The query is composed of an EXPORT DATA statement, which defines how to persist results, and a GRAPH CLAUSE that produces the algorithm query result.

In its simplest form, the graph clause identifies the graph, CALLs an algorithm that yields predefined output, and then specifies what to RETURN from the algorithm's output.

Optionally, the graph clause can use supported MATCH statements to select elements of interest. In this case, use a PER () clause to group all rows returned by MATCH as input to the algorithm. The algorithm operates on a logical subgraph composed of the unique set of nodes and edges selected.

The query doesn't return any data. Results are persisted according to export_option_list.

For more information about Spanner Graph algorithm queries, see the following sections in this document:

Common algorithm input parameters

Specify these named input parameters in the following format: NAME => VALUE, ....

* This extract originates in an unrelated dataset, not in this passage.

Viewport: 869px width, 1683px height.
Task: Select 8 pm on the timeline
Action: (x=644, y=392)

Name Value Type Required Default Value Description
node_labels ARRAY No (none) Only supported when CALL is used. A list of node labels to include in the algorithm input. If specified, only nodes with at least one matching label are included.
edge_labels ARRAY No (none) Only supported when CALL is used. A list of edge labels to include in the algorithm input. If specified, only edges with at least one matching label are included.
edge_weight_property STRING No (none) The name of the edge property that contains the weights. If undefined, the system assigns a default weight of 1 to all edges. The property value type must be numeric.
machine_category STRING No default The machine category to use for the algorithm execution. Supported values are: default, large
zone STRING No (none) The zone where the algorithm execution takes place. Must be one of the zones in the region the query is received in.
max_idle_time STRING No 30m Specifies how long the compute instance should remain active for reuse after the algorithm completes. Format is a sequence of decimal numbers, each with a unit suffix, such as 4m, 1.5h or 1h45m. Valid time units are ns, us (or µs), ms, s, m, h.

Handle algorithm output

You must persist algorithm query results before you can inspect them. Use the export_data_option to describe how to persist the results. You can persist the results to Cloud Storage or back to the same Spanner instance the query originated from.

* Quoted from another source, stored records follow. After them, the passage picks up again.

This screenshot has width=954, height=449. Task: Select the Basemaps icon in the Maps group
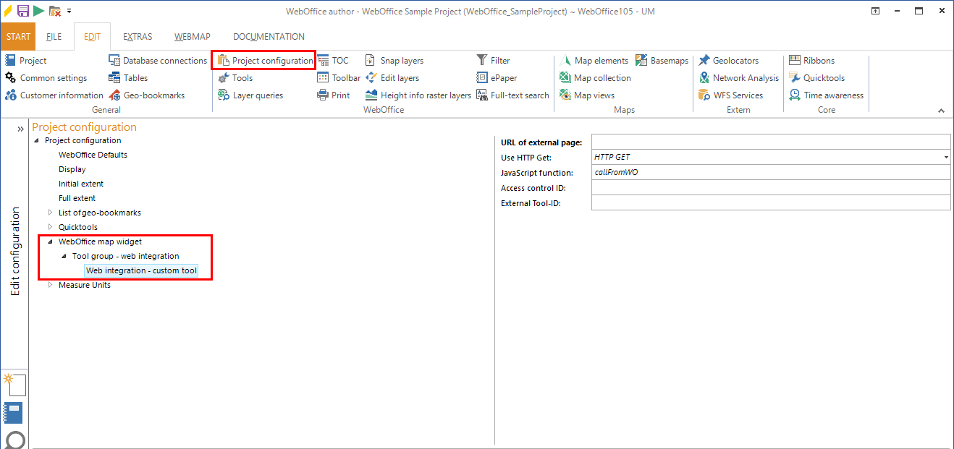[662, 60]
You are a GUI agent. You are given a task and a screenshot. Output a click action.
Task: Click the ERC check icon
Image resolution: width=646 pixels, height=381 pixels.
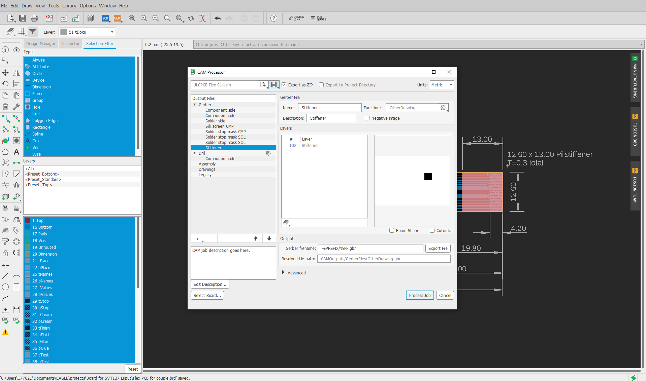tap(5, 320)
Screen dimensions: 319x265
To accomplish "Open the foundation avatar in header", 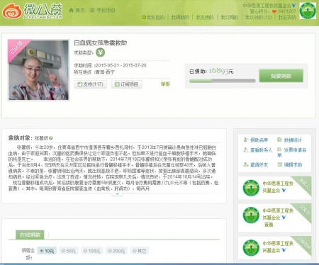I will (x=308, y=11).
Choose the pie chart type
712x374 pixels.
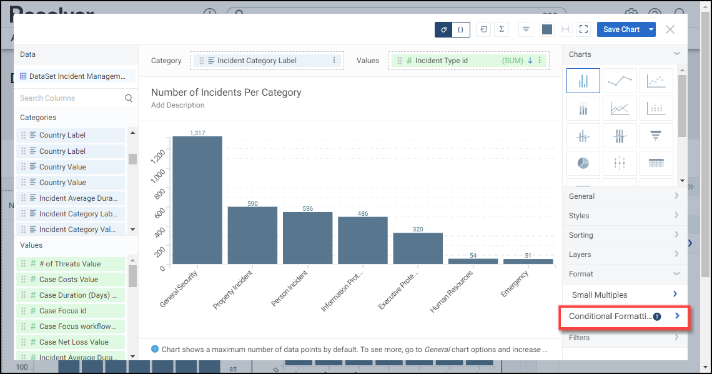583,163
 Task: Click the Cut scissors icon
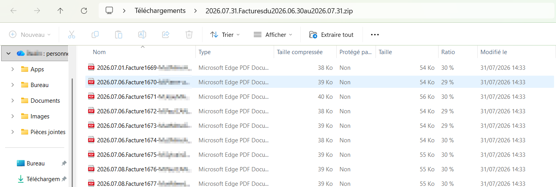(x=71, y=34)
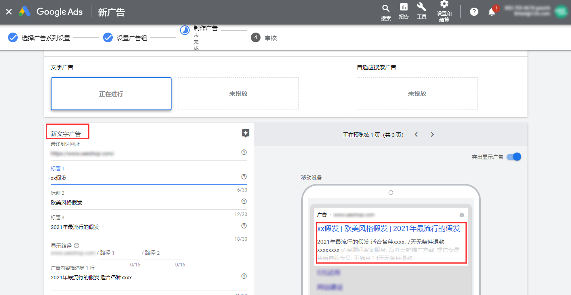Close the new ad editor with X
The image size is (571, 295).
tap(9, 12)
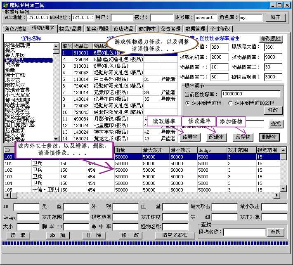Image resolution: width=293 pixels, height=265 pixels.
Task: Click the 密码 password input field
Action: point(161,18)
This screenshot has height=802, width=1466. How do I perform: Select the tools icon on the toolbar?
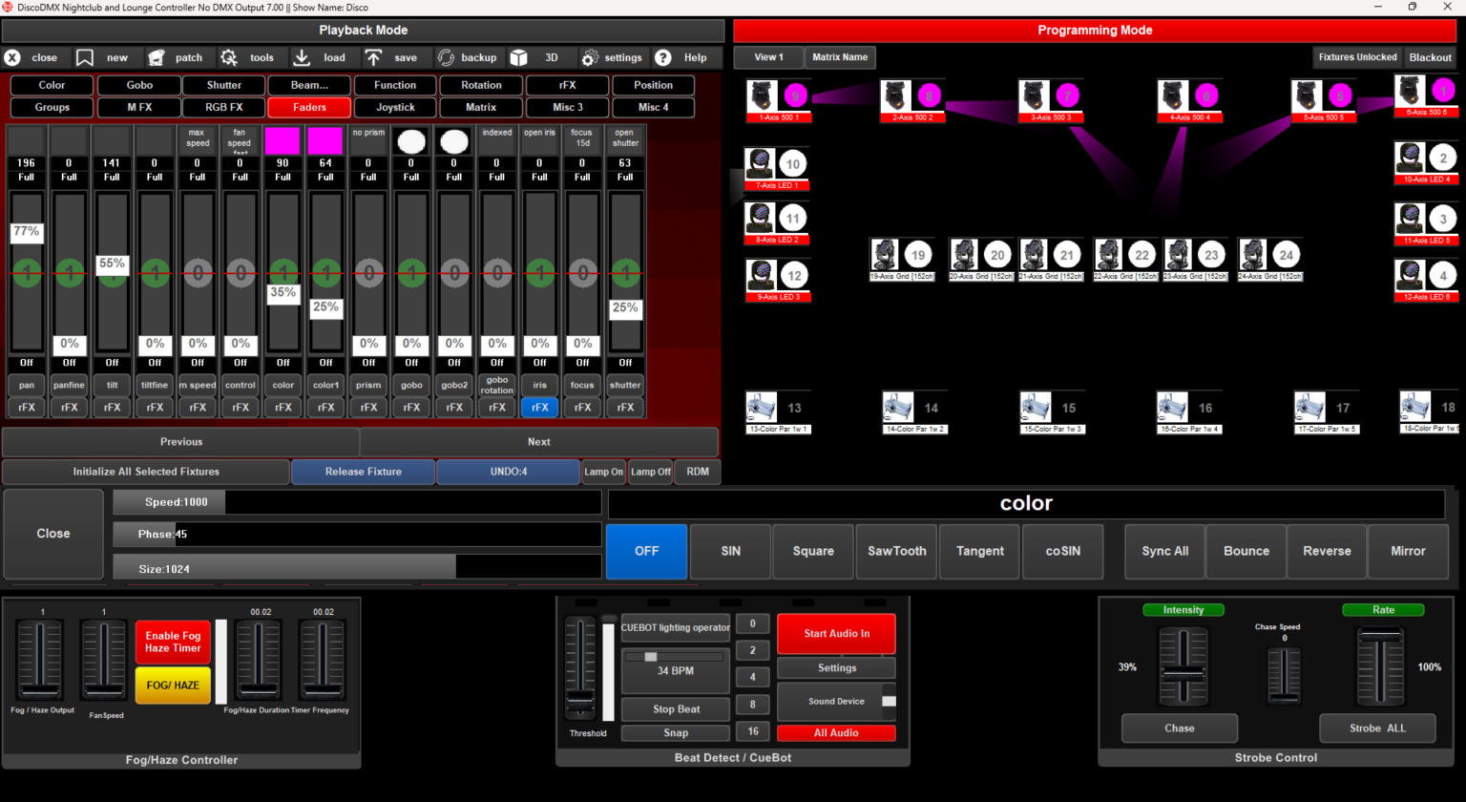[x=228, y=57]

Persist results to Cloud Storage

To use this option, make sure Storage Object Admin (roles/storage.objectAdmin) role is granted to Google-managed Spanner service account service-PROJECT_NUMBER@gcp-sa-spanner.iam.gserviceaccount.com.

The following EXPORT DATA options are supported when persisting results to Cloud Storage. Specify the options in the following format: NAME=VALUE, ....

Name Value Type Required Description
uri STRING Yes The destination URI for the export, in gs://bucket/path/file format. If you export a large amount of data, use a wildcard in uri to export data into multiple files. For example, gs://bucket/path/file_*.csv.
format STRING Yes The format of exported data. Supported values: CSV, PARQUET, AVRO.
header BOOL No If true, the system prints column headers for the first row of each data file. The default is false. Applies only to CSV.
overwrite BOOL No If true, the system overwrites any existing files with the same URI. Otherwise, if files with the same URI exist, the statement returns an error. The default is false.
field_delimiter STRING No The delimiter that separates fields. Default: , (comma). Applies only to CSV.
compression STRING No Specifies compression format. If you don't specify a compression format, files remain uncompressed.
  • For CSV, supported value is GZIP.
  • For PARQUET, supported values are: SNAPPY, GZIP, ZSTD.
  • For AVRO, supported values are: DEFLATE, SNAPPY.

The column names in RETURN clause define the column names in Cloud Storage output files.

Export data into one or more files

Spanner Graph queries support a single wildcard operator (*) in the uri. The wildcard can appear in the filename component, but not in bucket name, folder name, or file extension. Using the wildcard operator instructs Spanner Graph to create multiple sharded files based on the pattern you supply if the result set is large. The system replaces the wildcard operator with a number, starting at zero, left-padded to 12 digits. For example, a URI gs://my-bucket/file-*.csv creates files like gs://my-bucket/file-000000000000.csv, gs://my-bucket/file-000000000001.csv, and similar files.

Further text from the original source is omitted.